START

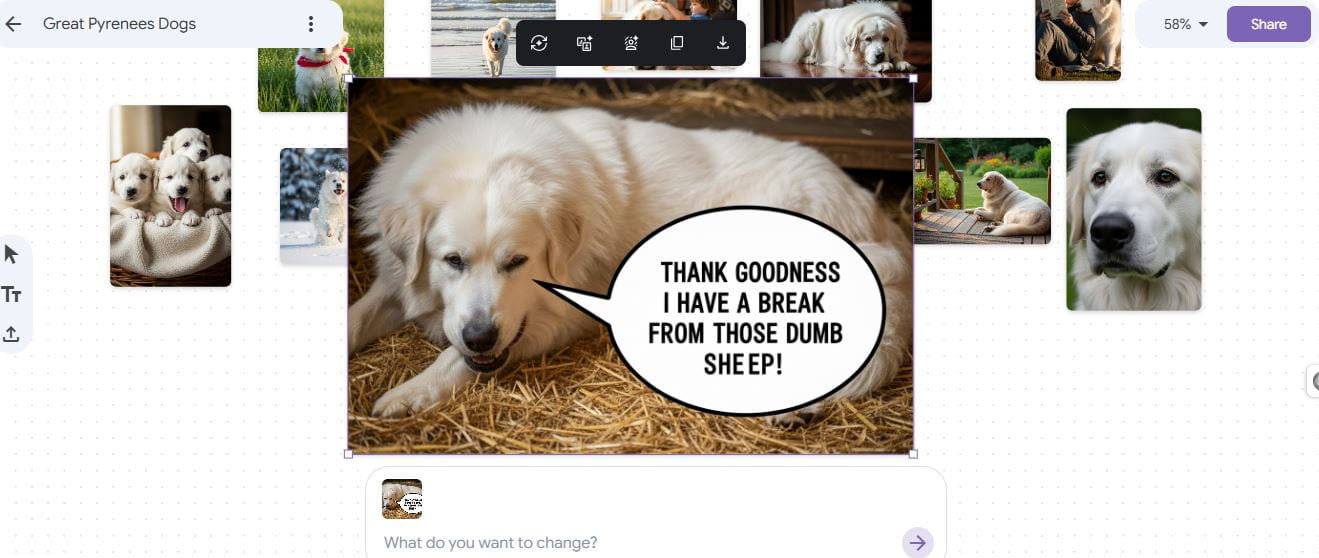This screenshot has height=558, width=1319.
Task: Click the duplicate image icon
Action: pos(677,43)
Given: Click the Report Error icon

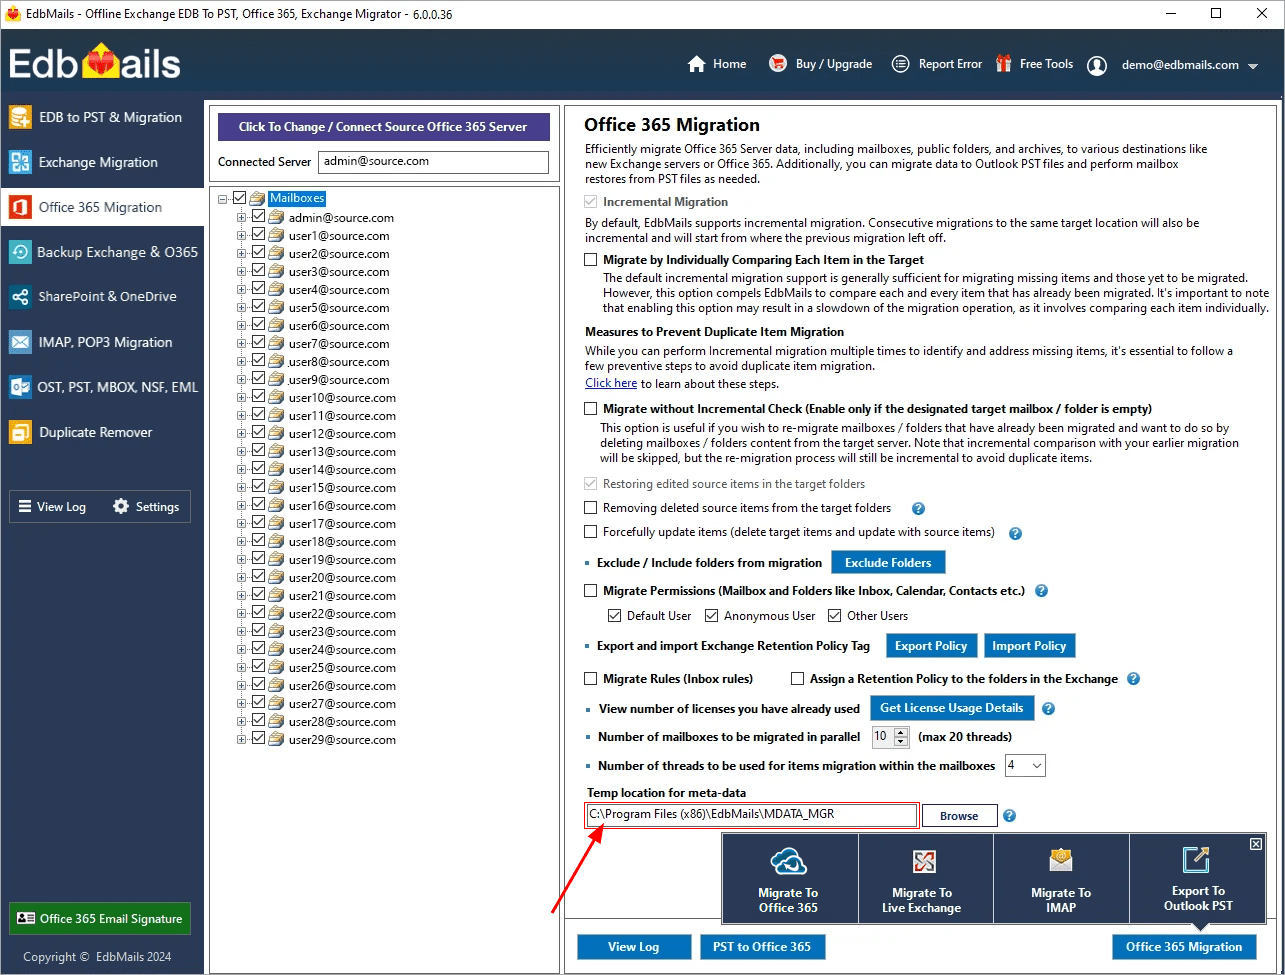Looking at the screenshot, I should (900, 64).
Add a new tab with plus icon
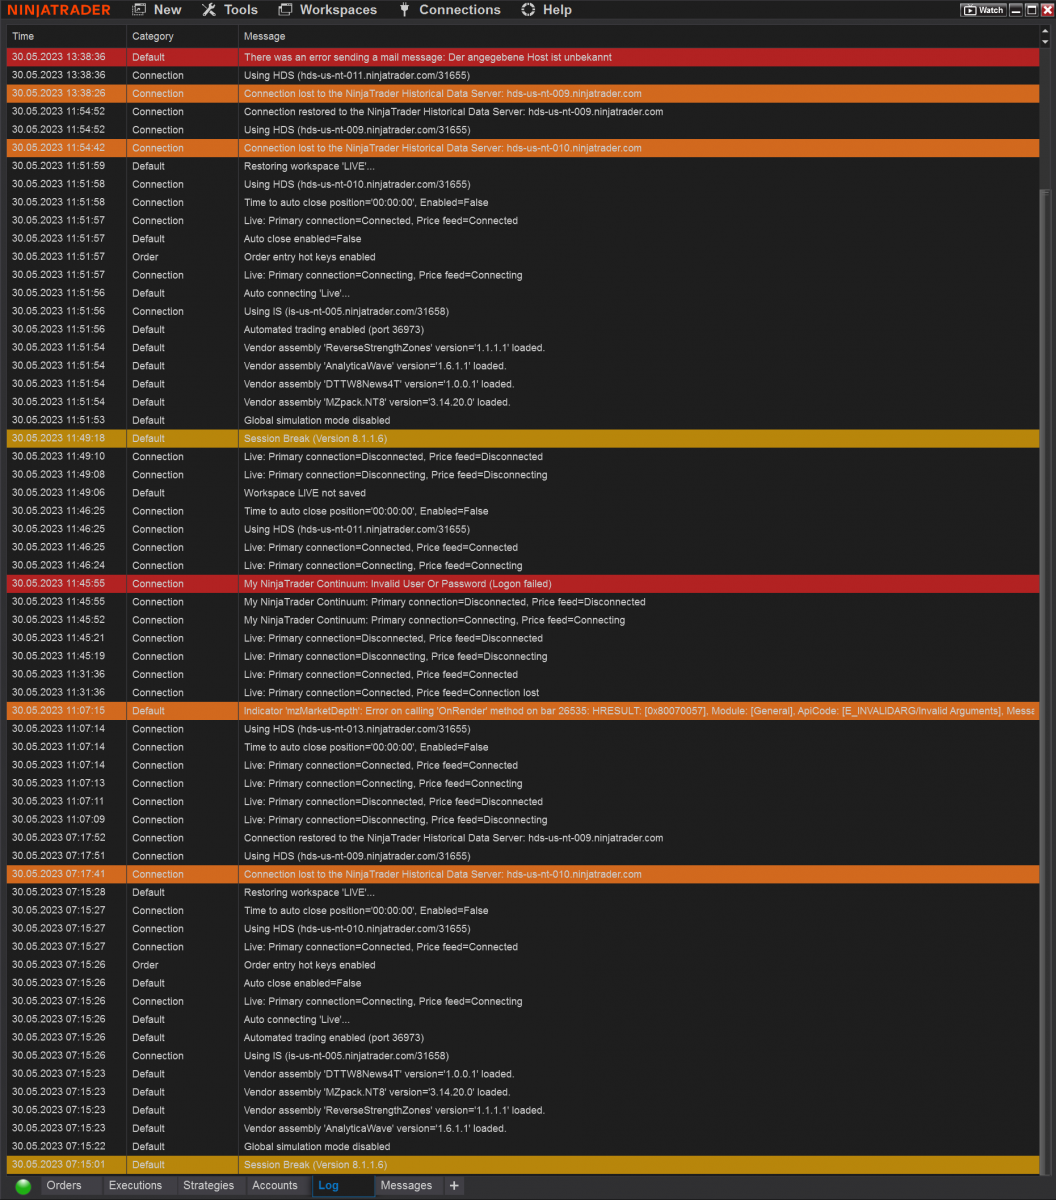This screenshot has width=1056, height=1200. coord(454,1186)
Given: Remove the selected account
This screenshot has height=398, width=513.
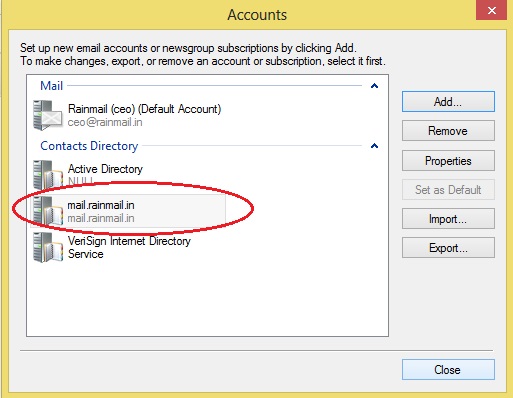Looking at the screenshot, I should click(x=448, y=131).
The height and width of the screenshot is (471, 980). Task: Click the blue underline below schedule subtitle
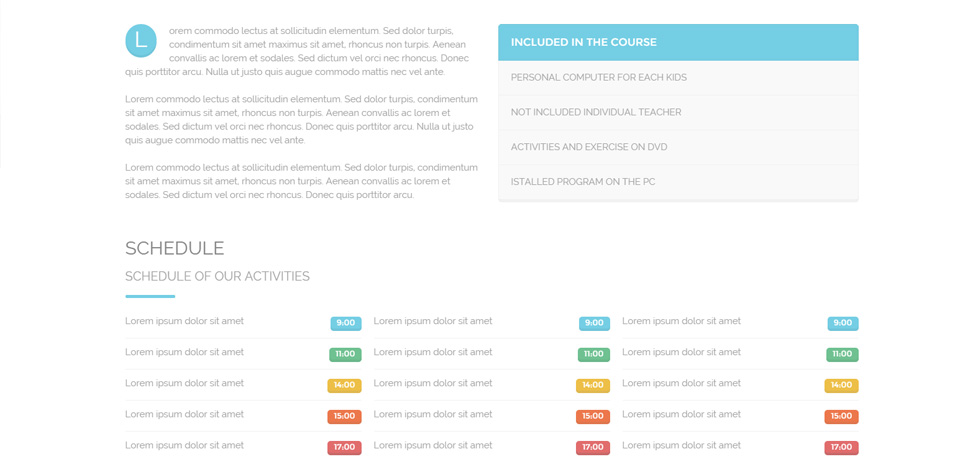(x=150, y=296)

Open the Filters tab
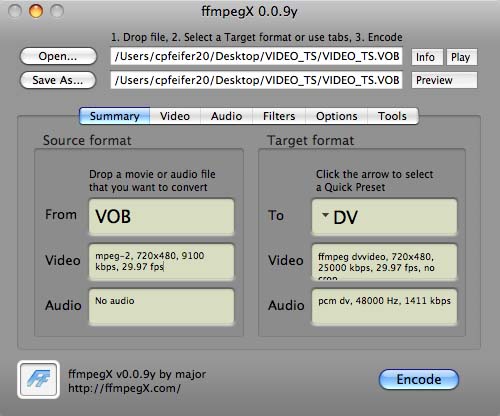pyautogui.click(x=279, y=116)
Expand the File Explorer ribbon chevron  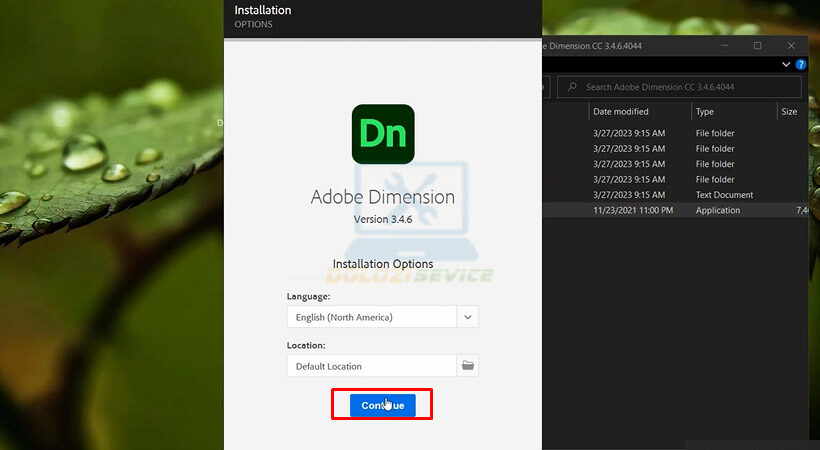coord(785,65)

END

• Aim of the exercise: Format the lines above as a Markdown table with the columns Row and Line text. Cover only the part that opens with the line containing "Given: Click the Report Error icon" and closes with the line containing "(x=150, y=296)", both included, skipping blank lines and leaving the pictures out.

• Answer below:
| Row | Line text |
|---|---|
| 1 | Given: Click the Report Error icon |
| 2 | Looking at the screenshot, I should (900, 64). |
| 3 | Add a new tab with plus icon |
| 4 | This screenshot has width=1056, height=1200. coord(454,1186) |
| 5 | Given: Remove the selected account |
| 6 | This screenshot has height=398, width=513. |
| 7 | Looking at the screenshot, I should click(x=448, y=131). |
| 8 | The height and width of the screenshot is (471, 980). Task: Click the blue underline below schedule subtitle |
| 9 | (x=150, y=296) |